A pesquisa não finaliza, pelo contrário, abre possibilidades para desdobramentos que poderão investigar outras nuances de trabalho e gênero, liderança e gênero, formação e gênero. Porém, se faz necessário ter conclusões preliminares, que chamaremos de considerações finais, trazendo a metáfora do infinito , onde não sabemos qual o começo ou o fim das coisas. Entretanto, temos uma certeza, a história ligada a gênero, escravidão, discriminação e exclusão, não deixa de existir, apenas se reconfigura, assumindo novos nomes e modalidades.
6 CONSIDERAÇÕES FINAIS
Iniciamos a nossa pesquisa com uma pergunta de investigação que tinha como objetivo: compreender como se constituiu historicamente o processo formativo das mulheres que atuam como merendeiras e auxiliares de limpeza do Colégio Estadual da Bahia- Central. A investigação trilhou caminhos em torno do gênero e da raça, com o recorte da mulher negra. A pesquisa que se seguiu em busca dos caminhos formativos das mulheres negras na história, apresentou que hierarquicamente o gênero é o primeiro a ser identificado como o limitador para a formação do sujeito e, em seguida a raça. Os dados históricos da discriminação dos povos negros e, aqui o olhar foi para a mulher, revela um grau de exclusão, crueldade e discriminação.
Os resquícios da colonização associado a ausência de letramento racial, fazem com que os oprimidos se sintam responsáveis pela negação que o Estado lhes proporcionou, gerando uma condição de se culparem por não terem estudado. Sem ter a consciência crítica das ausências de políticas públicas voltadas para as minorias sociais. O caminho trançado e traçado também apresentou que a discriminação pela função ocupada é o ponto mais forte nos seus relatos, um sentimento de exclusão e desvalorização. E, ao mesmo tempo, uma consciência da diferença que faz o papel delas nos espaços, ao afirmarem que sem a sua atuação os demais profissionais não fariam a atividade necessária para manter o ambiente limpo e organizado.

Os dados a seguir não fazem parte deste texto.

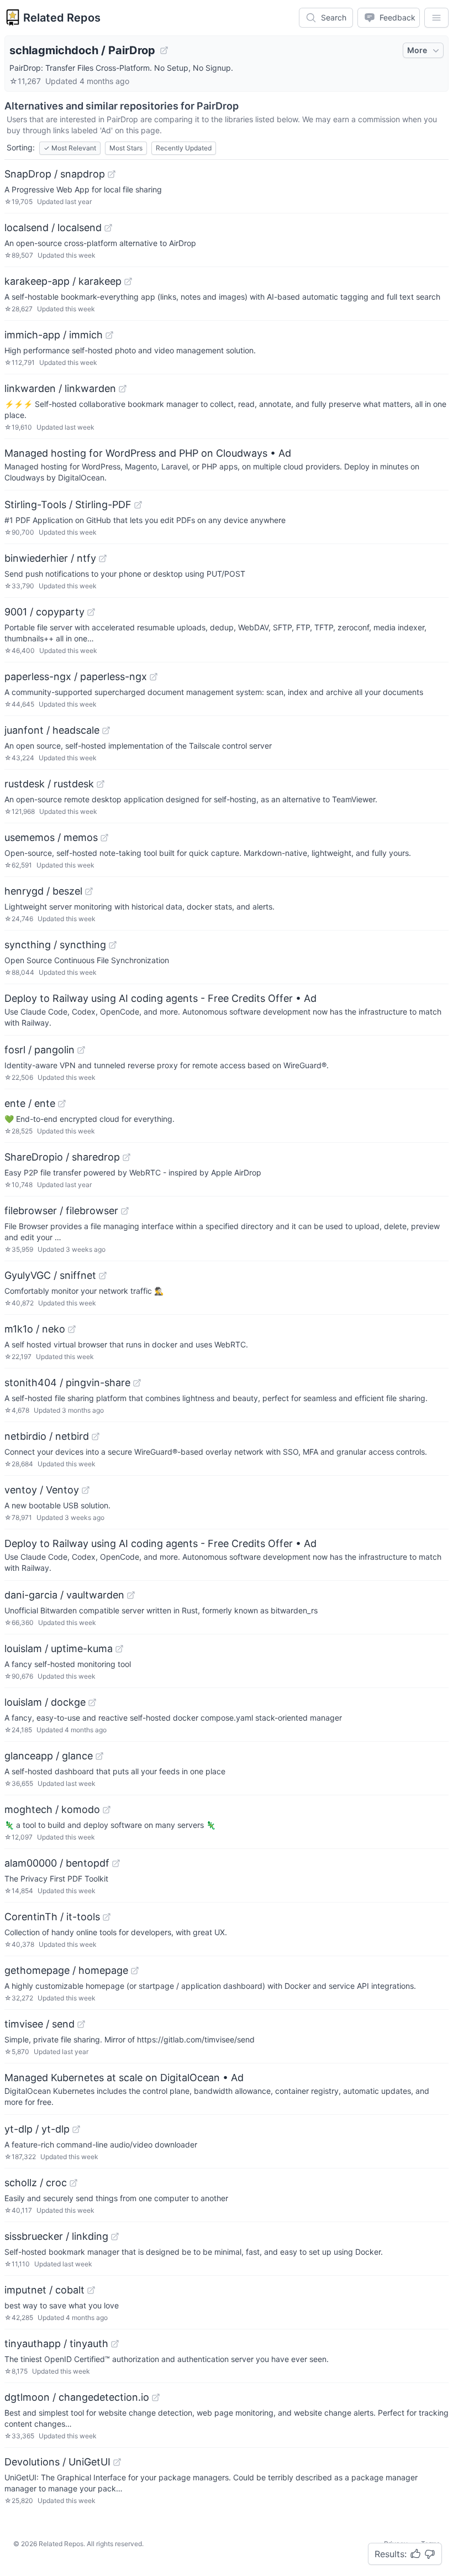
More (417, 50)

A pesquisa tem o cunho de gerar um produto, e este será um livro digital, com elementos históricos sobre a oferta de educação pública, as negações sociais, as políticas públicas vigentes, colonialismo e letramento racial. Com uma linguagem informal, associada a cores e formas, objetivando uma comunicação fluida com todas as pessoas, sejam elas letradas ou não. A pesquisa revelou que o modelo excludente de colônia ainda permanece e as práticas discriminatórias, também. Porém, do ponto de vista de políticas públicas, houve um grande avanço.

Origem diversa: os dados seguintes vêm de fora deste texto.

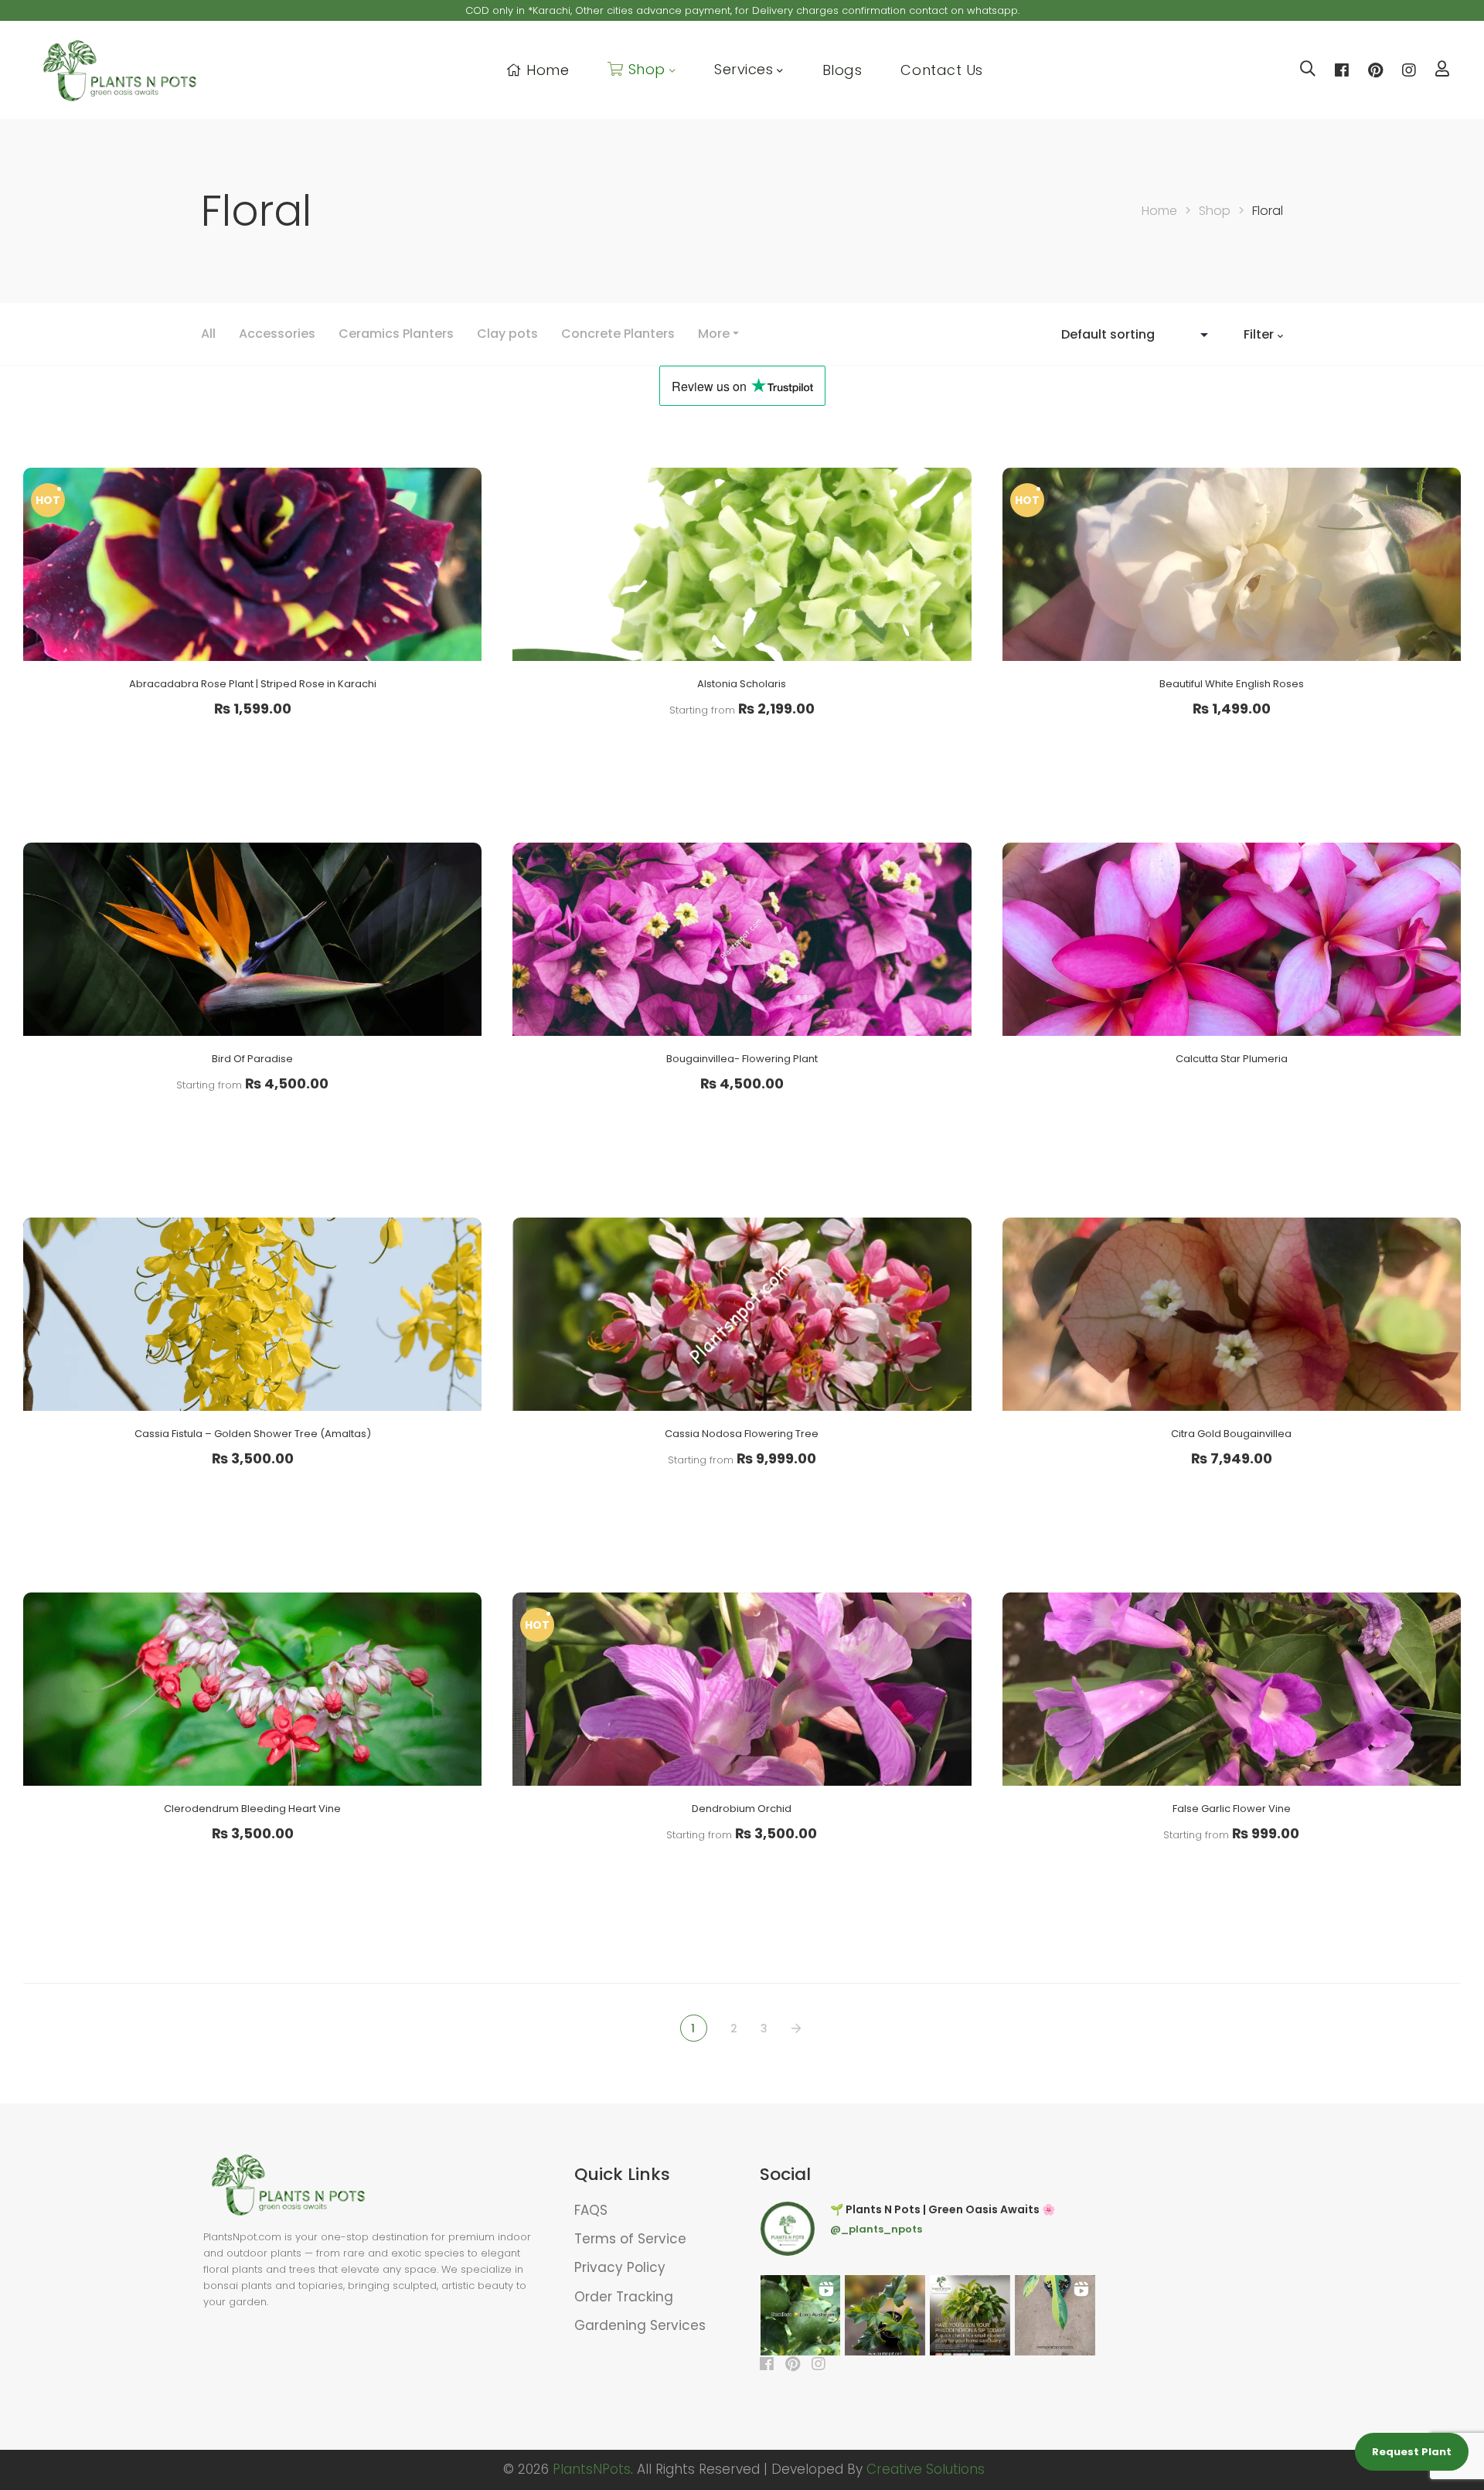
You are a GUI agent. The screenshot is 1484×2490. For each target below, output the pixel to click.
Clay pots (507, 333)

A pergunta inicial foi respondida, os caminhos formativos delas foi atravessado pela maternidade e pelo trabalho. Todas concluíram o ensino médio, porém dar seguimento aos estudos é um passo que demanda outras questões que interferem nas suas crenças e valores. A formação em trabalho foi algo que se apresentou como uma lacuna para vida profissional delas, me levando a pensar na crença de que limpar é algo inato e que toda mulher sabe fazer, entretanto os relatos revelaram que a formação se faz necessária, não pelo viés da limpeza e sim, pela valorização social do papel que elas desempenham.

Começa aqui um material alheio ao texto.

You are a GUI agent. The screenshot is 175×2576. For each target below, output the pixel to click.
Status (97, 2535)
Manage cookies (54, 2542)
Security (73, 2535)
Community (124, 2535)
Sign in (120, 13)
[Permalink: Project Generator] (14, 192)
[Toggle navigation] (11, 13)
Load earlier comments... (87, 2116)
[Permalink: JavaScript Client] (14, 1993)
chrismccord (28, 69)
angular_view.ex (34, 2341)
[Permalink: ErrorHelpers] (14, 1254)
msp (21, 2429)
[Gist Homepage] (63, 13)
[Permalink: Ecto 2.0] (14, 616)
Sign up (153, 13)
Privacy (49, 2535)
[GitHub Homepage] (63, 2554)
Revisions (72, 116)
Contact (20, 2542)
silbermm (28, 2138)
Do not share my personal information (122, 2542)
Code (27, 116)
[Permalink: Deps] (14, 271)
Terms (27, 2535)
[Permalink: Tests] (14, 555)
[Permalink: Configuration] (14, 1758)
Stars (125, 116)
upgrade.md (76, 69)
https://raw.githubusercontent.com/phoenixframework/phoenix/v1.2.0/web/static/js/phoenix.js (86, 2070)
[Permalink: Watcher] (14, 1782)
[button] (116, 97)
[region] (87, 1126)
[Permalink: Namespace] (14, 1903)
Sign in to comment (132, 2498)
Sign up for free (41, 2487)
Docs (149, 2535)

A pesquisa revelou que mais do que dar voz, se trata de escutar o que essas vozes silenciadas revelam nas suas ações e reflexões e com isso, repensar o lugar da mulher negra, trabalhadora, nos diversos espaços sociais.
REFERÊNCIAS
ALMEIDA, Silvio Luiz de. Racismo estrutural. São Paulo: Sueli Carneiro ; Pólen, 2019.
ALMEIDA, Jane Soares de. Mulher e educação: a paixão pelo possível. São Paulo: Editora UNESP, 1998. – (Prismas).
ARRAES, Jarid. Heroínas Negras Brasileiras: em 15 cordéis. Editora Seguinte, 2020.
ARROYO, Miguel G. Passageiros da Noite: do trabalho para a EJA: itinerários pelo direito a uma via justa. Petrópolis, RJ: Vozes, 2021.
______. Juventude, produção cultural e Educação de Jovens e Adultos. In: Leôncio (org.) Diálogos na educação de jovens e adultos. Belo Horizonte: Autêntica, 2007.
Agência IBGE notícia. Disponível em: https://agenciadenoticias.ibge.gov.br/agencia-noticias/2012-agencia-de-noticias/noticias/37089-em-2022-analfabetismo-cai-mas-continua-mais-alto-entre-idosos-pretos-e-pardos-e-no-nordeste. Acesso em 18 de jun.2023.
______. Disponível em: https://agenciadenoticias.ibge.gov.br/agencia-noticias/2012-agencia-de-noticias/noticias/38542-um-em-cada-cinco-brasileiros-com-15-a-29-anos-nao-estudava-e-nem-estava-ocupado-em-2022. Acesso em 17 de dez. 2023.
______.Disponível em: https://acesse.one/mhhea. Acesso em 22 de abr. 2024.
Biblioteca Digital Brasileira de Teses e Dissertações. Mulher negra. Disponível em: https://shre.ink/DYtR. Acesso em 31 mai. 2024
______. Formação. Disponível em: https://shre.ink/DYLV. Acesso 31 mai. 2024.
______. Inclusão social. Disponível em :https://shre.ink/DY37. Acesso em 31 mai. 2024.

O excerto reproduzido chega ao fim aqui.